### Exercise prompt:
Give back each entry exactly as written, apart from the pictures.

### Study material:
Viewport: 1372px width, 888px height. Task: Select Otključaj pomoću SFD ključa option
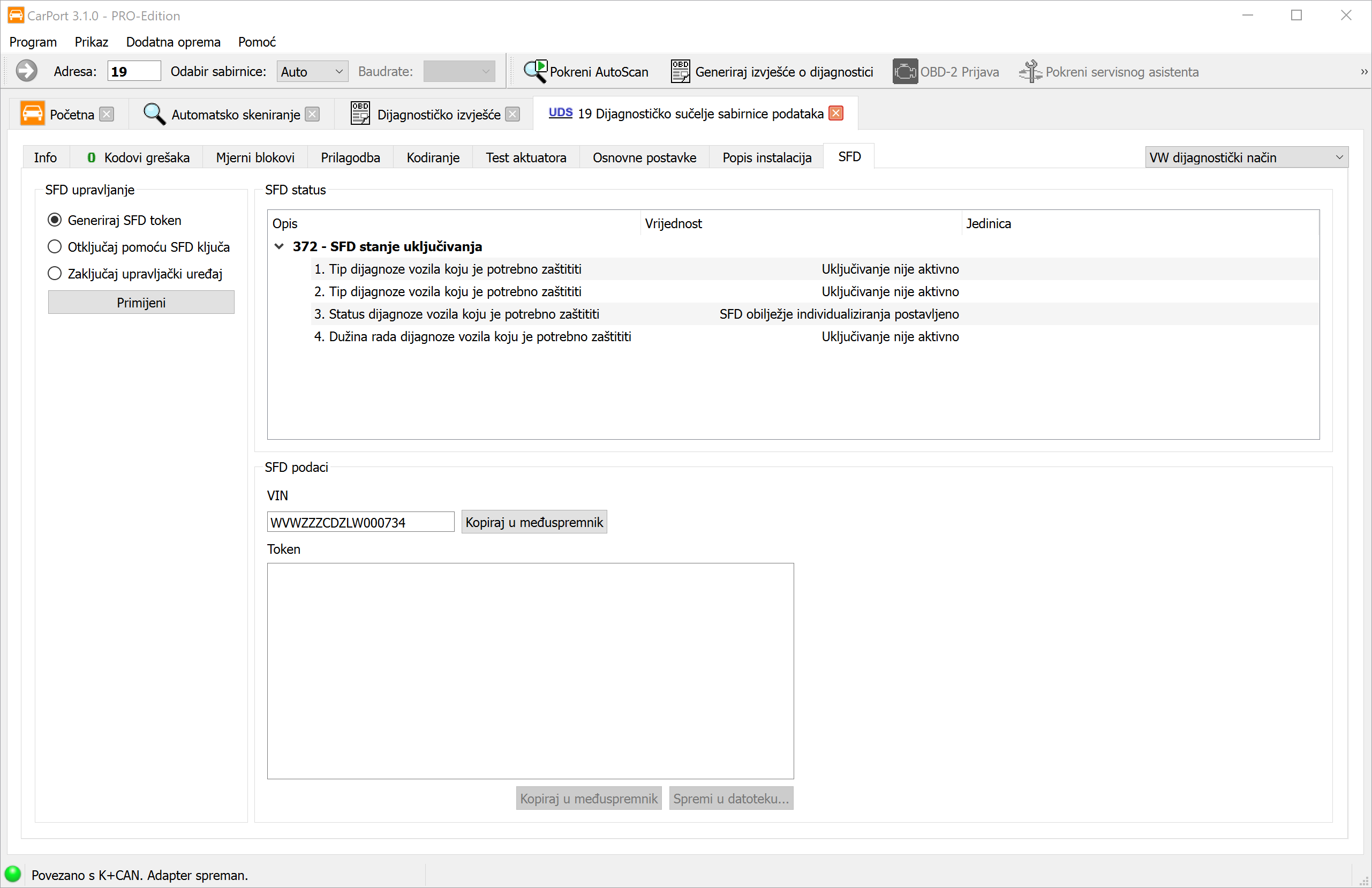coord(55,247)
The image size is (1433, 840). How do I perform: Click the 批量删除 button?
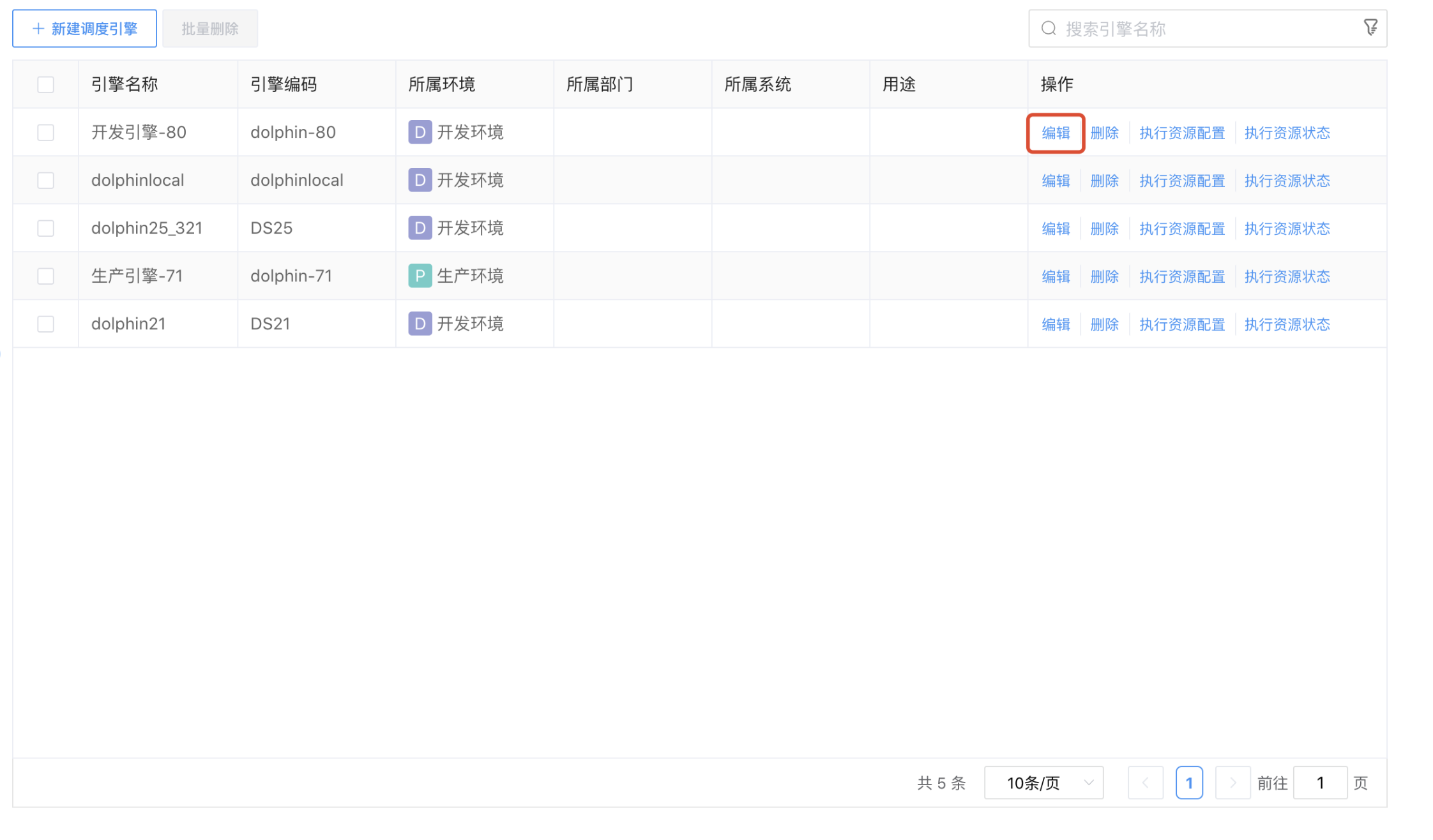click(209, 28)
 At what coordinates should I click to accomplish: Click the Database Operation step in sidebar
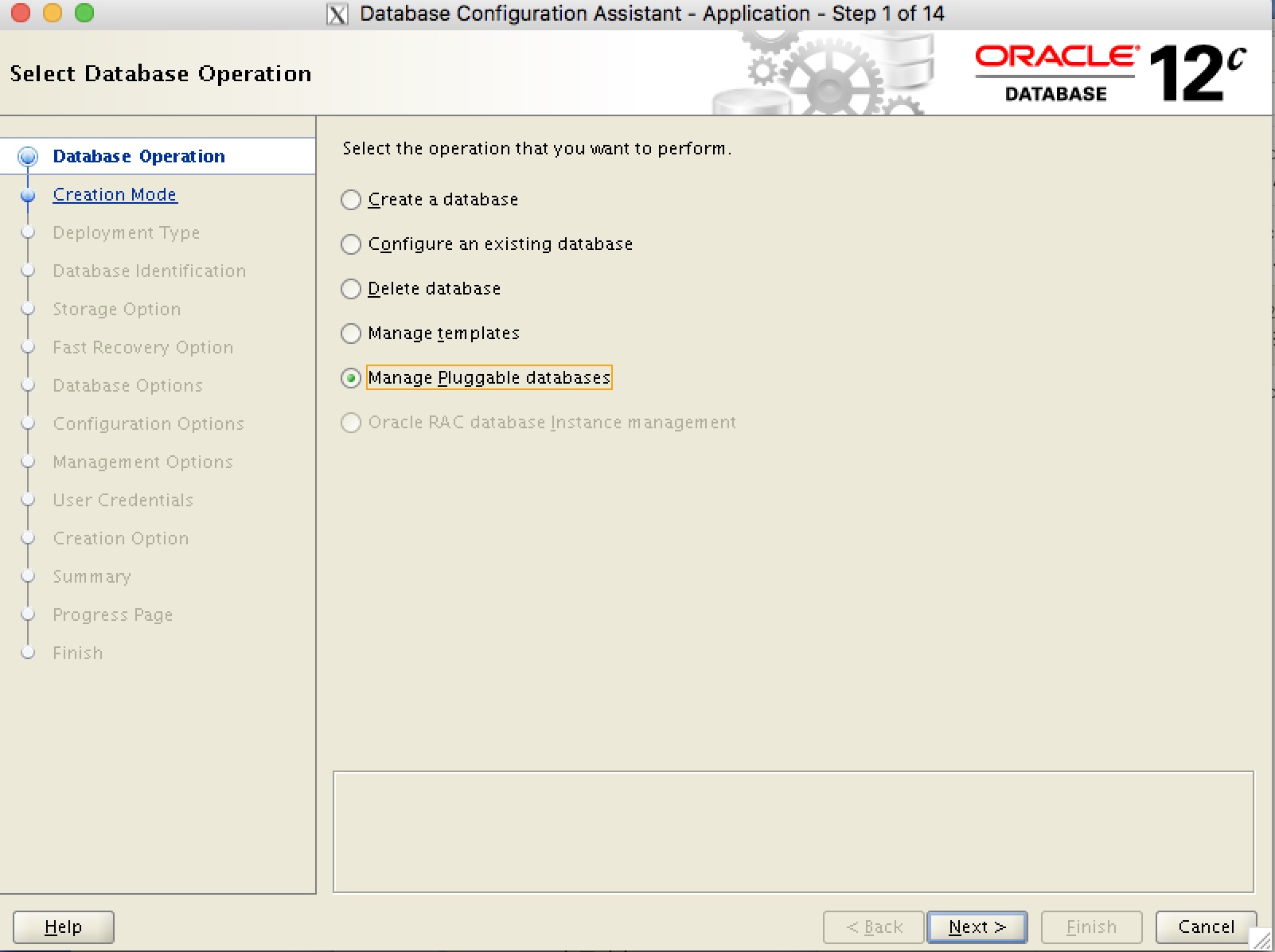(138, 156)
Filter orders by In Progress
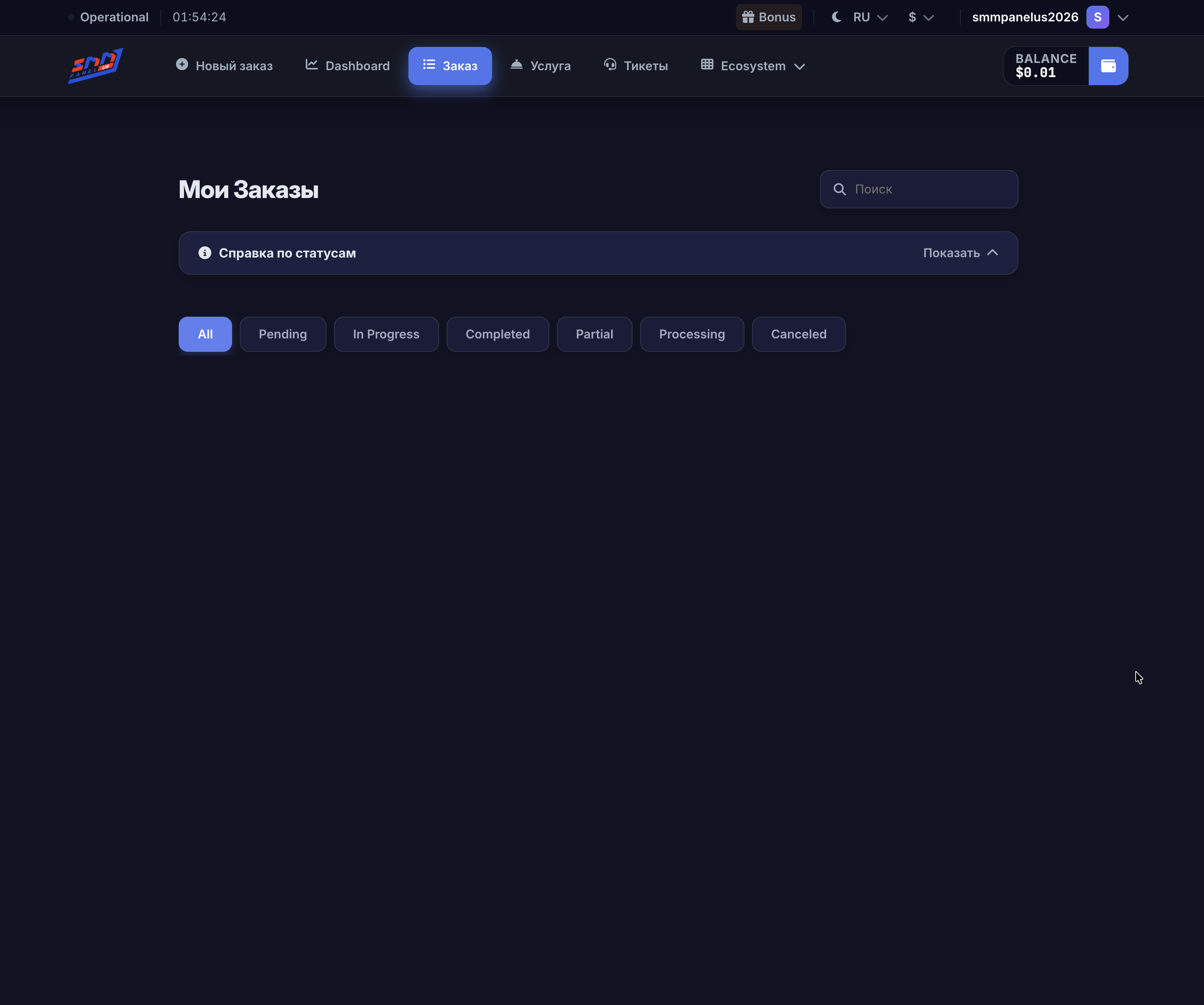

### Final answer:
Viewport: 1372px width, 888px height. Task: Select Otključaj pomoću SFD ključa option
coord(55,247)
The image size is (1433, 840). How do I perform: Click the 批量删除 button?
click(209, 28)
 At what coordinates should I click to accomplish: Click the Database Operation step in sidebar
(138, 156)
Filter orders by In Progress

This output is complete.